La fin du XXe siècle a vu s’opposer l’accélération de la
modernisation à l’émergence des doutes sur la modernité. Sans occulter les
inquiétudes que suscite l’avenir, il faut essayer de le penser
positivement et tirer lucidement les leçons de deux siècles dominés par
un anti-passéisme quelque peu borné. En s’appuyant sur un ensemble d’auteurs
choisis, on peut résumer ce programme dans les points suivants:
· Retrouver
les fondements d’un système de valeurs
morales adaptées à l’homme d’aujourd’hui,
viables et capables par leur universalité de rassembler les sociétés humaines
(voir notamment Hans Jonas avec le Principe Responsabilité, et Edgar Morin dans
Terre-Patrie).
· Pour
cela éviter quelques écueils :
celui des philosophies du déterminisme collectif déresponsabilisantes, celui
des philosophies individualistes nihilistes égoïstes ou relativistes, celui du
retour aux mystiques religieuses, celui des extrapolations abusives de la
science (darwinisme social, utopies scientistes, détournements de Freud) (voir
P.A. Taguieff, Le sens du Progrès)
· Mieux
comprendre le fonctionnement complexe de la biosphère et l’influence des hommes, et mesurer notre
activité à la capacité d’absorption et de régénération de la planète (nombreux
ouvrages)
· Par
un retour sur l’histoire de l’homme et des idées, sortir des grilles d’analyses
obsolètes. Eviter notamment de confondre humanisme et anthropocentrisme
(Pascal Picq) et intégrer notre rencontre avec les limites planétaires.
· Désemballer
le moteur fou de l’économie en remettant
cette discipline à sa juste place, notamment en pensant l’avenir de l’humanité
dans des termes plus globaux et plus humains que le strict
« bonheur » individuel et monétaire (nombreux ouvrages dont J.
Généreux, La Dissociété)
· Repenser
l’évolution de la technique en termes
moins immédiats et plus humanistes, en mettant dans la balance non seulement
les possibilités qu’elle offre, mais aussi ce qu’elle consomme ou détruit,
matériellement, socialement et culturellement (voir Ivan Illich, Siegfried
Giedion, André Gorz ou Jacques Ellul, voir également Nicholas Georgescu-Roegen et André Lebeau)
· Sortir
de l’histoire réduite à un progrès linéaire et univoque, s’orienter vers une
utopie de l’équilibre plutôt que vers une utopie du dépassement.
· Apprécier
et entretenir la diversité culturelle
menacée par une marée de sous-culture véhiculée par le commerce planétaire.

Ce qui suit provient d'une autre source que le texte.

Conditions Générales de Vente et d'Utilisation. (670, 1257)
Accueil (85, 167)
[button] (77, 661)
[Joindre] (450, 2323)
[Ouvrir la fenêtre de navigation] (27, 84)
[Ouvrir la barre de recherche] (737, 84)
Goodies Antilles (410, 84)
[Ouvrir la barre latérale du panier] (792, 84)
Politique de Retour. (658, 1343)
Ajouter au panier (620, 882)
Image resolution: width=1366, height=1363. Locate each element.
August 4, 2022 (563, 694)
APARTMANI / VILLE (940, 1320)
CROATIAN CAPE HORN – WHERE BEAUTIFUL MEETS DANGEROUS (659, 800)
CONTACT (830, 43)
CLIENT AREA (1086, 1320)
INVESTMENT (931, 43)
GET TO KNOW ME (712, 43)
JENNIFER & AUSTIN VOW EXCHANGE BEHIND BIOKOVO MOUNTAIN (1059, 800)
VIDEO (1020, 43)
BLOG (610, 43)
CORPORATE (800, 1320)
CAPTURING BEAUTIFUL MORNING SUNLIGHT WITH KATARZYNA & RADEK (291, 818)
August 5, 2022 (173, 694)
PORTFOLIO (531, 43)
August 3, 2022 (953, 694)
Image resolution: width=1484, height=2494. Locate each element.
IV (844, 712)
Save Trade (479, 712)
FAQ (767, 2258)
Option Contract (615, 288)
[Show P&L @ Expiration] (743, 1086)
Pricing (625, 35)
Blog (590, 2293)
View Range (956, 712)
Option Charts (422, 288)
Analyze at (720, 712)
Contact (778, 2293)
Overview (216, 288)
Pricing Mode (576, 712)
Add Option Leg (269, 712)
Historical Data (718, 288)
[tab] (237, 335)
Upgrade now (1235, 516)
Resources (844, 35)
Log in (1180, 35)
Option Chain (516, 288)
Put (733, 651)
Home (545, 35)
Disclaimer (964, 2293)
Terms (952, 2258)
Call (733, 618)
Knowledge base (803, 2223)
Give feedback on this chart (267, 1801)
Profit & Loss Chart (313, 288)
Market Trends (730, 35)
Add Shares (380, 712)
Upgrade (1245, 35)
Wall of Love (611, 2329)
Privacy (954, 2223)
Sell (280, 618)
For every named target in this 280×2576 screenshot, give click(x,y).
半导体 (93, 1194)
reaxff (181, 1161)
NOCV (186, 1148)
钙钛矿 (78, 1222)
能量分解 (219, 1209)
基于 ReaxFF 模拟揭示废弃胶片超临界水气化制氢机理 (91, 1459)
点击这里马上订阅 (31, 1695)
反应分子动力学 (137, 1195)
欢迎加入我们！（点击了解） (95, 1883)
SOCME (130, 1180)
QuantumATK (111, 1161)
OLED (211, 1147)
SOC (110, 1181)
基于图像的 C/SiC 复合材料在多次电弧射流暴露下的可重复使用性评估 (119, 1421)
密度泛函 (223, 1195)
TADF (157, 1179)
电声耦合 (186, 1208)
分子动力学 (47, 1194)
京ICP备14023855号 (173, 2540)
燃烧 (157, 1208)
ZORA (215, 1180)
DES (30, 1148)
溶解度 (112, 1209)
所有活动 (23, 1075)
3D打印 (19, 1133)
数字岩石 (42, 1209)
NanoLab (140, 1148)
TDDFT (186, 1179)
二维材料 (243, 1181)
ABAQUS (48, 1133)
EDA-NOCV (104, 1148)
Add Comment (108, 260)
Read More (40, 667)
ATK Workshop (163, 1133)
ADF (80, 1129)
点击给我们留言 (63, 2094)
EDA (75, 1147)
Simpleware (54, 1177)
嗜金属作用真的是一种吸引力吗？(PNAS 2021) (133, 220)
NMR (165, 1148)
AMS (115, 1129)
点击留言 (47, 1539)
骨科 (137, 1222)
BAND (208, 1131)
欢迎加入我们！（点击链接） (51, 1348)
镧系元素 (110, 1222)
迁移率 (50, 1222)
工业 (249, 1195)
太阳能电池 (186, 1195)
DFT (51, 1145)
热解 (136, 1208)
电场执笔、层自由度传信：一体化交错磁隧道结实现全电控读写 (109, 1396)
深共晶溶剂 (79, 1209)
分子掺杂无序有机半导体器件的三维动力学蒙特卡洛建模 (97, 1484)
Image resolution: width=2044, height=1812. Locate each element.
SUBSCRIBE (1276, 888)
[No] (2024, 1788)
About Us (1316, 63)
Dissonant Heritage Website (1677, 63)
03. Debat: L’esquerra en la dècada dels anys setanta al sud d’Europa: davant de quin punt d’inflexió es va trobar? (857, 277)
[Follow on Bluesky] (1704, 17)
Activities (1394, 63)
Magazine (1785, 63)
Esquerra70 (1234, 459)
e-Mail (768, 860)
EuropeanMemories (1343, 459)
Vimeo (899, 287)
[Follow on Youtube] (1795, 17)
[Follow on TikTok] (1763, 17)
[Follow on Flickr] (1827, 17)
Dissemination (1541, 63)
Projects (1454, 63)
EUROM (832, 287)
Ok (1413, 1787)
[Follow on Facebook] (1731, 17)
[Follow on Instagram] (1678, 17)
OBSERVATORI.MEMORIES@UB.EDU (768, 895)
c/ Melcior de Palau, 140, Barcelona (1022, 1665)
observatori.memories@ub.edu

Cette diversité, issue des différences géographiques et humaines ainsi que de
la richesse d’une longue histoire est un patrimoine précieux de l’humanité.
· Améliorer
et créer les outils politiques pour une humanité mondiale en paix avec sa
planète.
· Partager
les savoirs et les réflexions, agir en
conséquence dans sa sphère d’influence ou de pouvoir.
Constater que les notions de modernité et de progrès ont une
histoire, et qu’elles peuvent être
repensées. Aujourd’hui, il n’est plus possible de penser l’avenir comme une
simple prolongation des deux derniers siècles, notamment parce que cela nous
mène à la crise écologique et sociale.
Apprendre à penser général (sortir des spécialités myopes)
mais cependant complexe. Trouver les
bonnes analogies, apprendre à hiérarchiser les facteurs, déceler les biais dans
les raisonnements trop simples, mais ne pas pour autant renoncer à concilier
rigueur logique et globalité du jugement.
Faire le tri dans les idées reçues, repérer par quels canaux
elles circulent, notamment comprendre
comment les médias fonctionnent, comment la publicité véhicule des valeurs de
manière explicite, inconsciente ou sournoise, (par exemple, la survalorisation
de la compétition, la confusion entre nouveauté et progrès, entre célébrité et
valeur, etc…).
Tenir compte de l’inertie du collectif, à la fois pour anticiper les urgences, et pour
être patients dans nos attentes.
Trouver les bons cercles pour agir, produire des exemples, propager les idées.
Prendre conscience que toute évolution radicale doit accepter des états intermédiaires
contradictoires, et que ces imperfections
ne doivent pas pour autant disqualifier toute évolution, si on est par ailleurs
certain qu’elle se fait dans le bon sens. L’idéalisme est une
boussole pour savoir où aller, le pragmatisme permet d’avancer pas à pas. Un pragmatisme sans un bon projet est une illusion
à courte vue, un idéalisme qui refuse les états intermédiaires se paralyse et
prend le risque d’une évolution chaotique sans contrôle.